Through most of the album, Gomez dabbles in different genres and tries out different personas with little success. Following her friend Taylor Swift’s lead, she adds ’80s pop sounds to “Sober” and “Me & the Rhythm,” but is unable to back them up with the charm and exuberance that Swift brought to her latest record. On the tropical house track “Survivors,” her vocals are sluggish enough to induce sleep. Unfortunately, you’ll immediately be awakened by Gomez’s loud and unconvincing Shakira impersonation in “Body Heat.” The album’s opening and closing numbers, “Revival” and “Rise,” offer vaguely empowering messages, but these are muddled by strip club vibes from the fawning lead single, “Good For You.”

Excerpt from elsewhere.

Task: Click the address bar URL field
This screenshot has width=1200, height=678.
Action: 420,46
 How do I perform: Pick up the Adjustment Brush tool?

Revival’s best songs deal with the emotional turmoil of Gomez’s relationship with her handsome, hard-living ex. Whispering over the sparse, thumping beat, dark guitar line, and gasping background vocals of “Hands to Myself,” Gomez admits that it wasn’t easy to leave The Biebs. “I mean, I could, but why would I want to?” she quips, before the song ends in a booming crescendo. On the following track, “Same Old Love,” a grainy trip-hop piano loop leads into a scathing hook, written and recorded with Charli XCX. “I’m so sick of that same old love / My body’s had enough,” the two women snarl. But as the feisty Brit injects the song with her unique personality, you realize how much Gomez struggles to do the same throughout the album.
It’s reassuring that Gomez is moving beyond the generic club music that pervaded her previous album, Stars Dance. But she clearly hasn’t yet found her niche in the pop landscape. With Revival, she takes listeners along on an uncomfortable and ultimately fruitless search for it.